## [Task to carry out]
What follows is a set of records; repeat them exactly, without the pictures.

* * * *

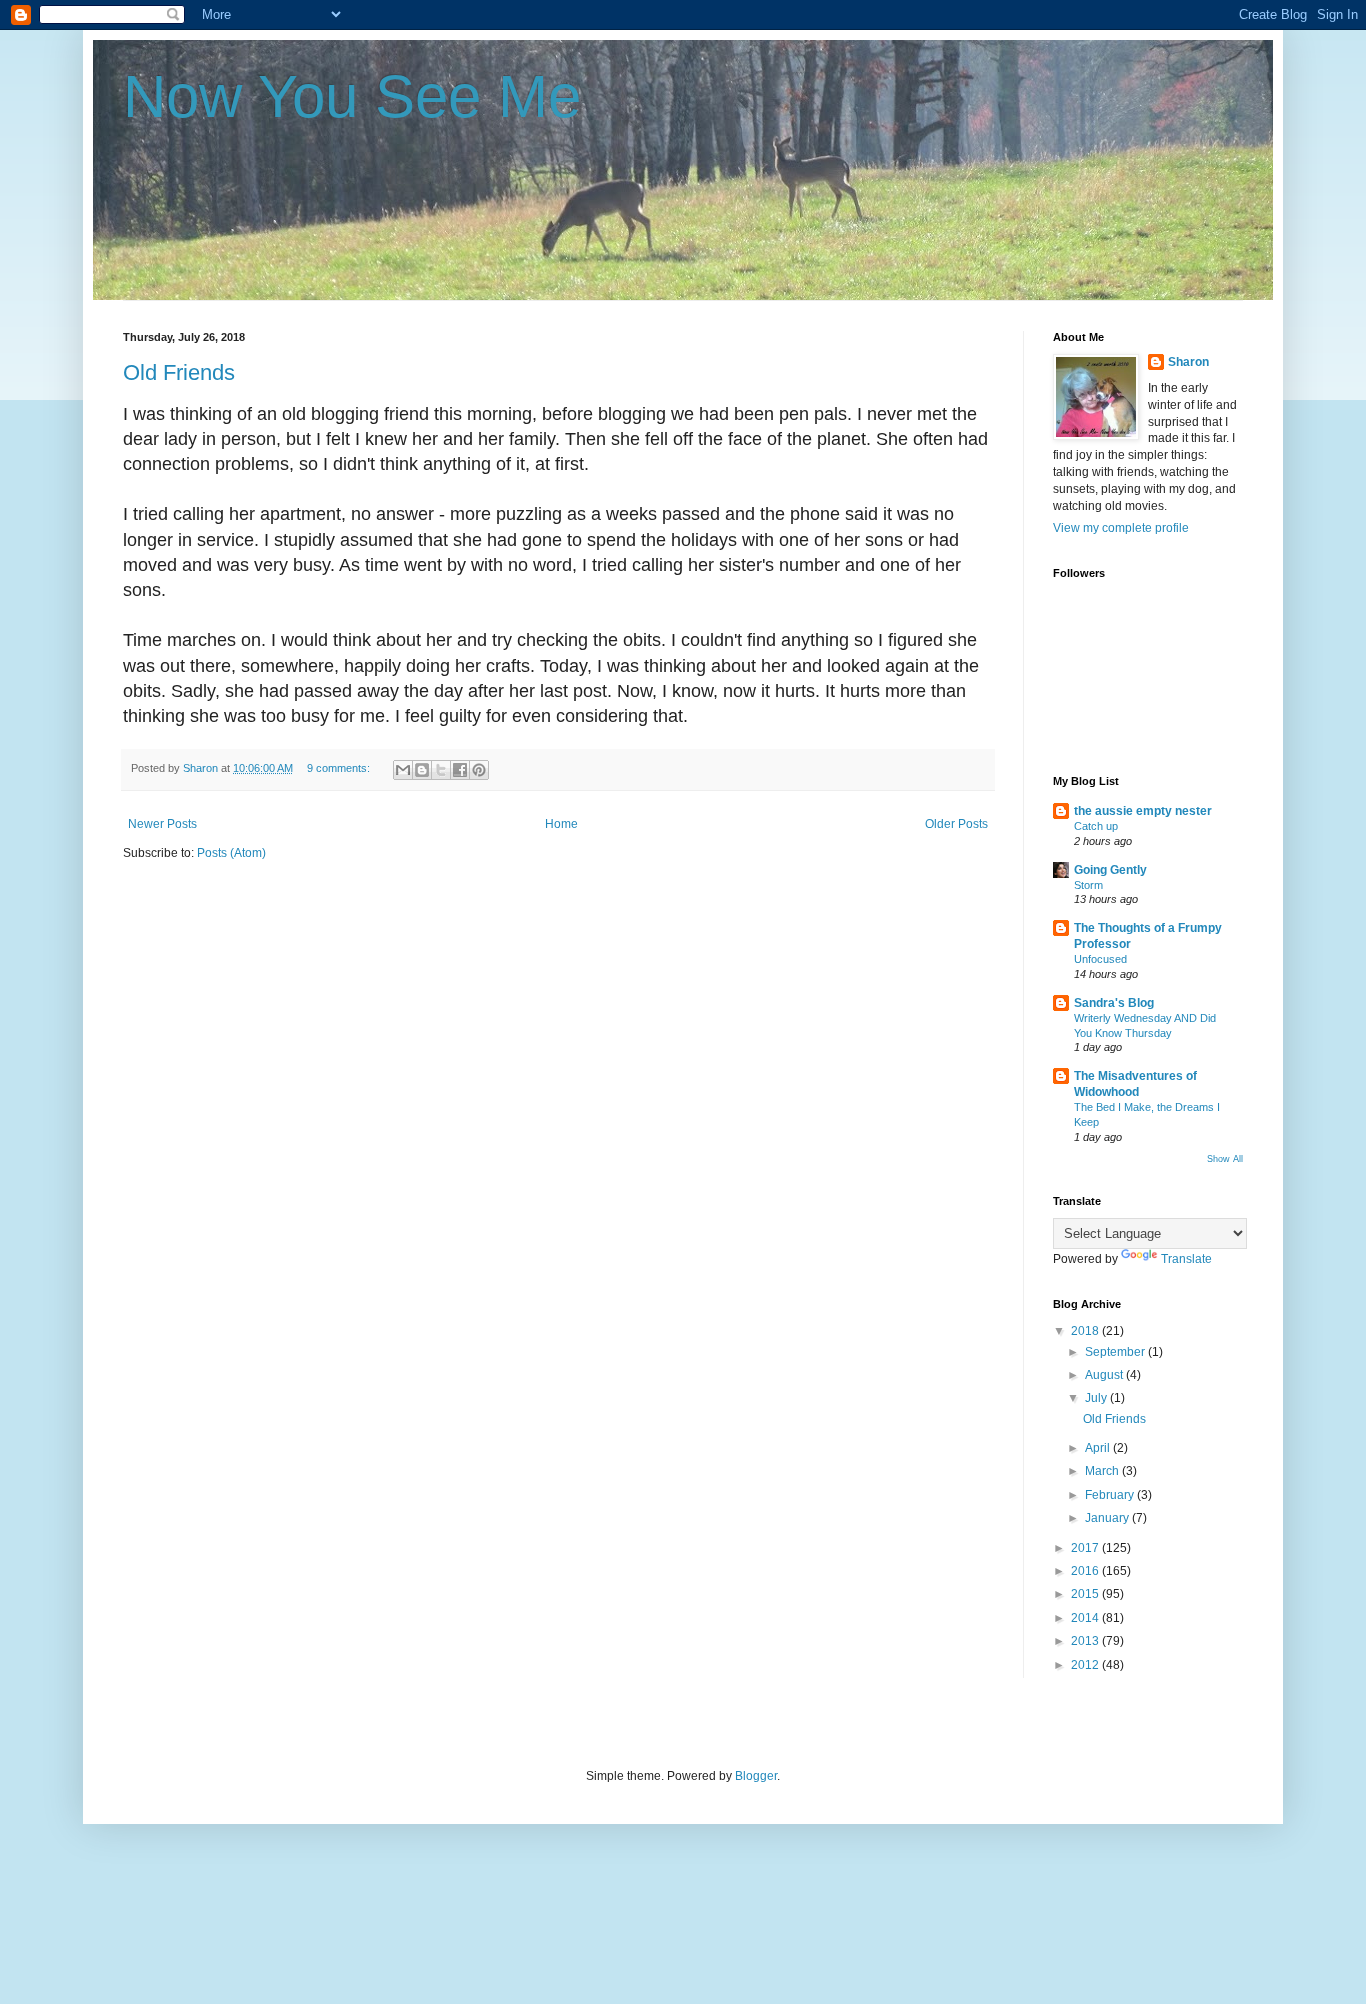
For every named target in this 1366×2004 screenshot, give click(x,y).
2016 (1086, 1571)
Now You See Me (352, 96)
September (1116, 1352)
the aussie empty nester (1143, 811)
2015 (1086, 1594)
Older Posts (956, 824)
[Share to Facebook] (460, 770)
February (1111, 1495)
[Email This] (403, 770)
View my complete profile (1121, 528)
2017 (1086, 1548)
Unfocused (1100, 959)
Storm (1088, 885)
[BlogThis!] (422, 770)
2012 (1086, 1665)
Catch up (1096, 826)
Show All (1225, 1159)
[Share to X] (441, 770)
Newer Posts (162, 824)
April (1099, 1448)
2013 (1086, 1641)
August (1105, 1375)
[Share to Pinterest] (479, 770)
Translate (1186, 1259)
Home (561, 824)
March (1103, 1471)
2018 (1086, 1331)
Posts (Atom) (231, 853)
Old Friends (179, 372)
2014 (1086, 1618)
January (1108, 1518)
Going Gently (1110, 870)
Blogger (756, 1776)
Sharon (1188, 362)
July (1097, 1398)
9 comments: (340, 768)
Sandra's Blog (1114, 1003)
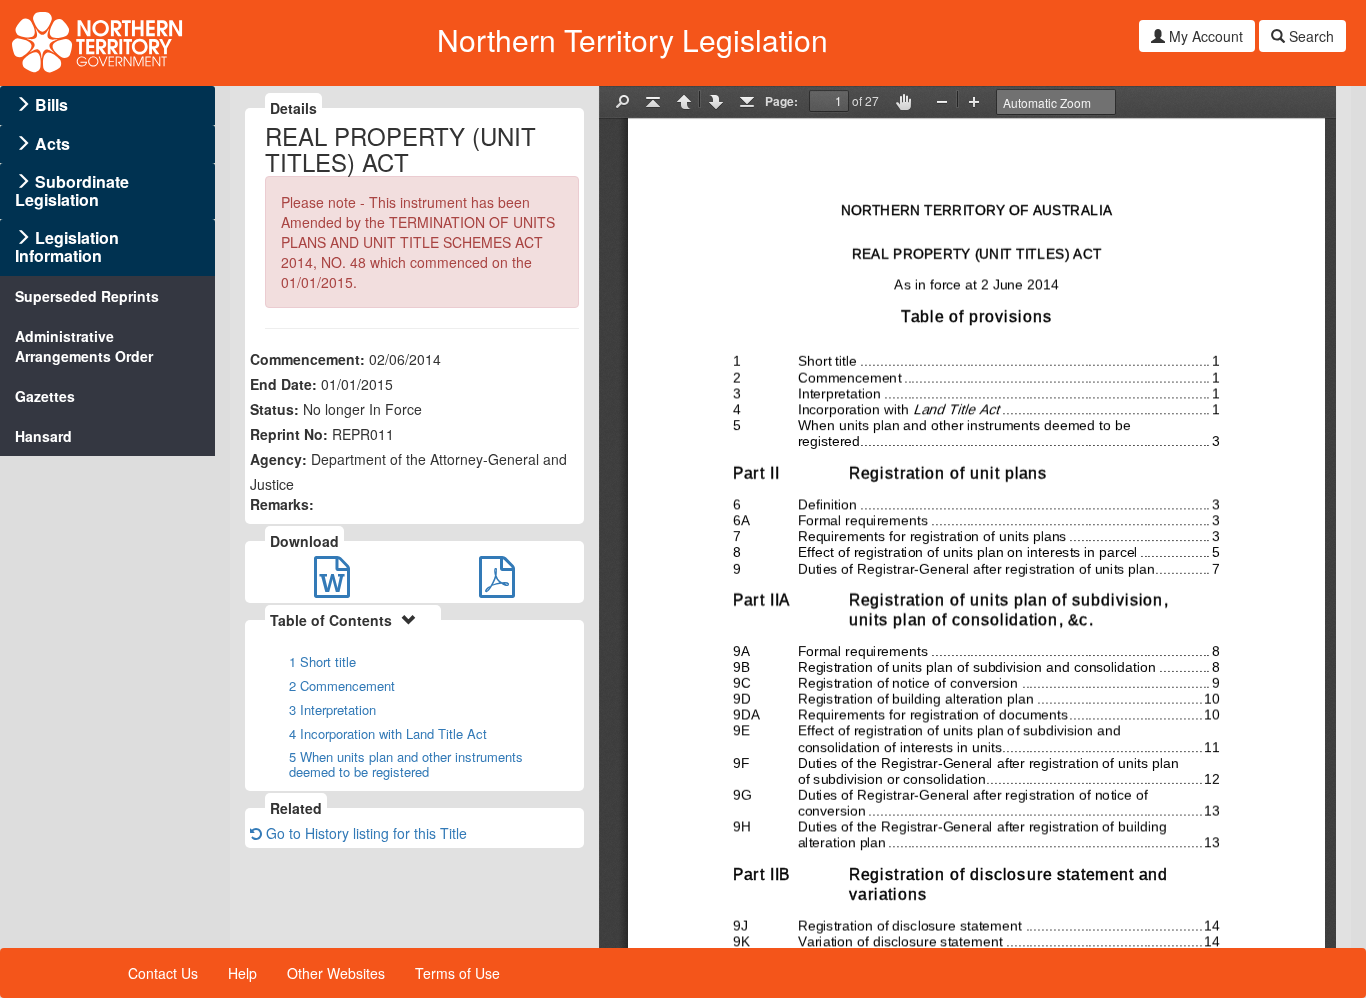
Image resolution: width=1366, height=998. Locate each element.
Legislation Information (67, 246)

* * * *

## [Your response]
For every named target in this 1366×2004 screenshot, give click(x,y).
2016 (1086, 1571)
Now You See Me (352, 96)
September (1116, 1352)
the aussie empty nester (1143, 811)
2015 (1086, 1594)
Older Posts (956, 824)
[Share to Facebook] (460, 770)
February (1111, 1495)
[Email This] (403, 770)
View my complete profile (1121, 528)
2017 (1086, 1548)
Unfocused (1100, 959)
Storm (1088, 885)
[BlogThis!] (422, 770)
2012 (1086, 1665)
Catch up (1096, 826)
Show All (1225, 1159)
[Share to X] (441, 770)
Newer Posts (162, 824)
April (1099, 1448)
2013 (1086, 1641)
August (1105, 1375)
[Share to Pinterest] (479, 770)
Translate (1186, 1259)
Home (561, 824)
March (1103, 1471)
2018 (1086, 1331)
Posts (Atom) (231, 853)
Old Friends (179, 372)
2014 (1086, 1618)
January (1108, 1518)
Going Gently (1110, 870)
Blogger (756, 1776)
Sharon (1188, 362)
July (1097, 1398)
9 comments: (340, 768)
Sandra's Blog (1114, 1003)
Image resolution: width=1366, height=998. Locate each element.
Legislation Information (67, 246)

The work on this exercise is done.